**ASSIGNMENT:** Copy, word for word, the lines of the entries below between the one with "Where should I" and the one with "Click the Analitika", inclusive, and leave out everything else.

**WORKING DATA:**
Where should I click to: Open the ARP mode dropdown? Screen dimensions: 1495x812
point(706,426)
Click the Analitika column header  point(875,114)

* * *

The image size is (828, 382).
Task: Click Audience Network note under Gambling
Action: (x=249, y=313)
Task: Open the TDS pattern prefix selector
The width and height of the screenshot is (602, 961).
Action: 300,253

**EXERCISE RESULT:**
Where should I click to: Open the ARP mode dropdown? Screen dimensions: 1495x812
point(706,426)
Click the Analitika column header  point(875,114)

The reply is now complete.